In Manila, officials of manning agency Magsaysay Maritime Corp. held a dialogue with relatives.
“They could give very little answers and showed anger at social media leaks about workers’ complaints,” said one family member.
The company also ushered out journalists and an officer of a migrants’ advocacy group who tried to attend the meeting.
A statement from the migrants’ group Migrante hailed the crew, saying they had way above their jobs in providing service to stricken passengers.
“It is time for you to demand your due,” read the letter, which has been passed along to crew.
“You are owed clear, timely information on comprehensive protection plans and the government and your employers should commence the swiftest, non-discriminatory medical measures,” it added.
Migrante backed the call to bring home all workers remaining on the vessel, saying the government should allot dedicated flights with medical teams.
The families of at least four workers told LiCAS.news they would explore demands for additional compensation from employers.

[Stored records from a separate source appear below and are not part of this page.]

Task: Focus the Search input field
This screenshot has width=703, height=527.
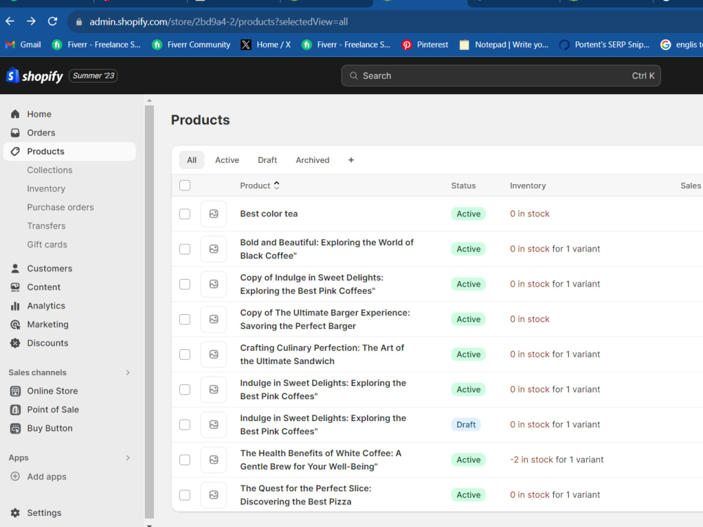Action: pos(501,76)
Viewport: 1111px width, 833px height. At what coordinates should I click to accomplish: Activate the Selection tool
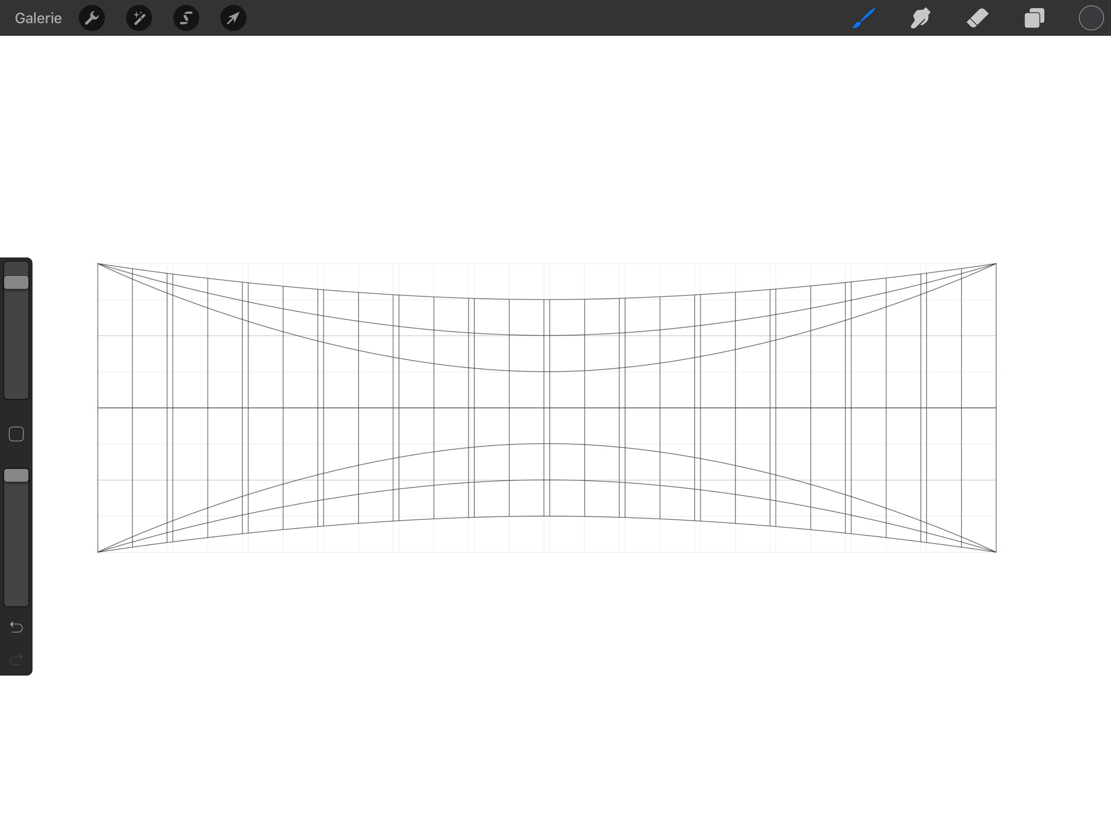tap(186, 18)
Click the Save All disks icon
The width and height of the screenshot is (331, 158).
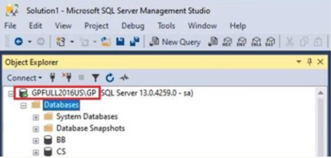click(134, 41)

“There should be accountability for exposing crew to unhealthy protocol even when ‘reforms’ were underway for paying passengers,” said the wife of one crew.
A daughter of a veteran Carnival worker said the Filipino workers’ resiliency “was abused since the beginning of the quarantine period.”
Citing a note from a passenger calling crew “heroes,” the daughter said, “I don’t want to hear the word while they are not given attention when there’s an emergency situation like this.”